Children who recognize the variances in social settings, and who can ADAPT to their environment and the expectations of both adults and their peers, will be the more stable, happy and well-adjusted students. Those who experience challenges in the playground in social settings are set up for failure for their entire academic life, it seems. Children who cannot defend themselves against bullies, or who are subject to getting pushed around or ignored by others are those children who experience more emotional trauma, and who do not succeed as well academically.
Learning to use language to solve problems, negotiate and communicate with others is a crucial social skill. Taking turns, waiting for turns and learning to be both patient and assertive (not aggressive!) are skills learned in early childhood. Children who have varied social opportunities, through attendance in preschools, Church groups, play groups or other means in which children are together in groups, and have informed, trained adult support tend to learn these skills well, and have them for life.
Research has shown that boys develop social skills slower than girls, but that they may be way ahead in gross motor skills. Boys are recognized to be about one month behind girls in physiological development at birth, and by age five, are six months behind. Because you have a busy, active boy doesn't necessarily mean they are ready to face the academic challenges of school. And because you may have a socially adept little girl, it doesn't necessarily mean she is ready to take on the other challenges that she will face in the schoolyard and the classroom.

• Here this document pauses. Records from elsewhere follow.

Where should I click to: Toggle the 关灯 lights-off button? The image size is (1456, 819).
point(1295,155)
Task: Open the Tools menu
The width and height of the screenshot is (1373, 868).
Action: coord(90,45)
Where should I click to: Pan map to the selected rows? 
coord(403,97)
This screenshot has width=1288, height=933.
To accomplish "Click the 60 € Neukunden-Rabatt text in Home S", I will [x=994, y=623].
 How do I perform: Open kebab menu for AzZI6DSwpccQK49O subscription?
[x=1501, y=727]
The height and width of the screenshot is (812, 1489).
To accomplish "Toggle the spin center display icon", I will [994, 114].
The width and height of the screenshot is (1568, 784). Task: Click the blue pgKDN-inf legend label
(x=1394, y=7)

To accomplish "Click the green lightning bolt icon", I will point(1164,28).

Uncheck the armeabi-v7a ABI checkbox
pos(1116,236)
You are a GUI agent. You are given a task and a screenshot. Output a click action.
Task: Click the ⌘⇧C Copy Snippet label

Other contributing factors that can affect a child's readiness for school are possible birth conditions, low birth weight, early illnesses or ear infections, family stress, memory ability, attention span, ability to communicate, speech difficulties and attitudes towards learning. By taking these conditions into consideration, seeking treatment by talking to your pediatrician, and giving your child positive opportunities for growth and development, you can effectively assist your child with school readiness. Attending a preschool program is a valuable educational experience for children because it helps to teach them the social skills necessary to get along successfully in a group environment.
Learning socially acceptable behavior is important to overall success in peer relationships. In the preschool environment, children also learn early on to have respect for and to listen to their teachers, and to know what their expectations are, and also learn positive self esteem and self respect along the way. They are offered many different kinds of opportunities to experiment, create, explore and question. These are all skill building blocks to successful lifetime learning, and towards the development of a child who is well rounded, confident and secure.